-- START Data shown --

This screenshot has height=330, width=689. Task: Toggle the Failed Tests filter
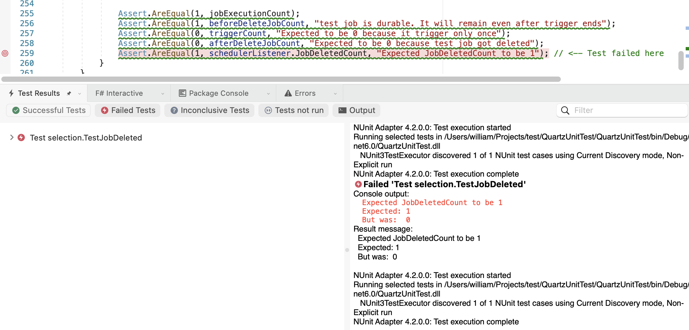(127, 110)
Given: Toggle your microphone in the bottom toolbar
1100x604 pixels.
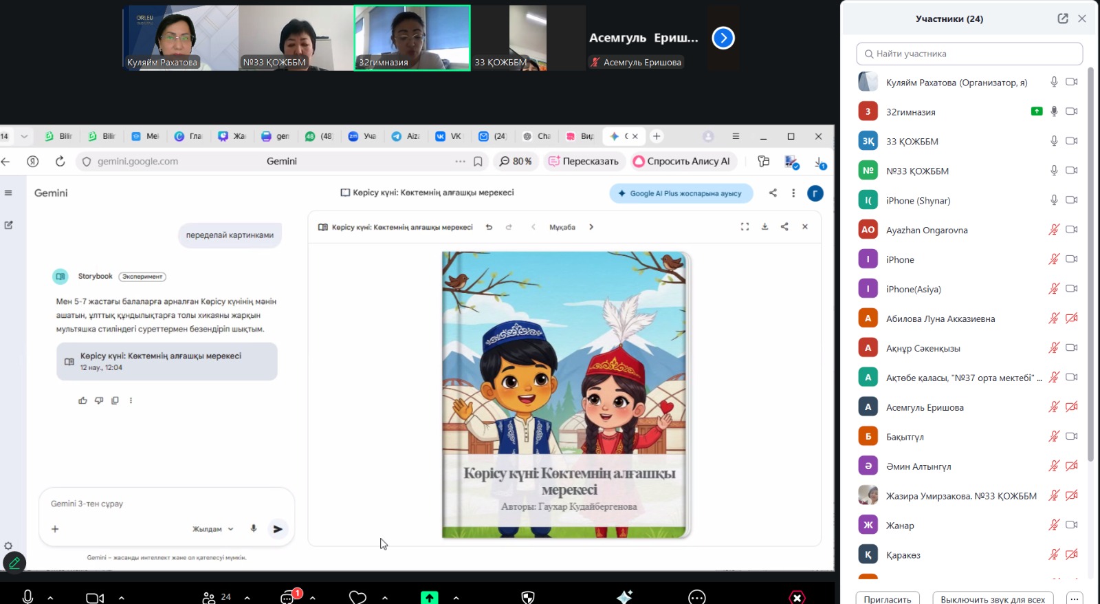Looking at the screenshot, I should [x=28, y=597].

-- END Data shown --

**Exercise description**
Return every entry above line for line, with no changes. Leave the pictures out.

**Output for this task**
This screenshot has height=330, width=689. Task: Toggle the Failed Tests filter
(127, 110)
Given: Toggle your microphone in the bottom toolbar
1100x604 pixels.
Looking at the screenshot, I should [x=28, y=597].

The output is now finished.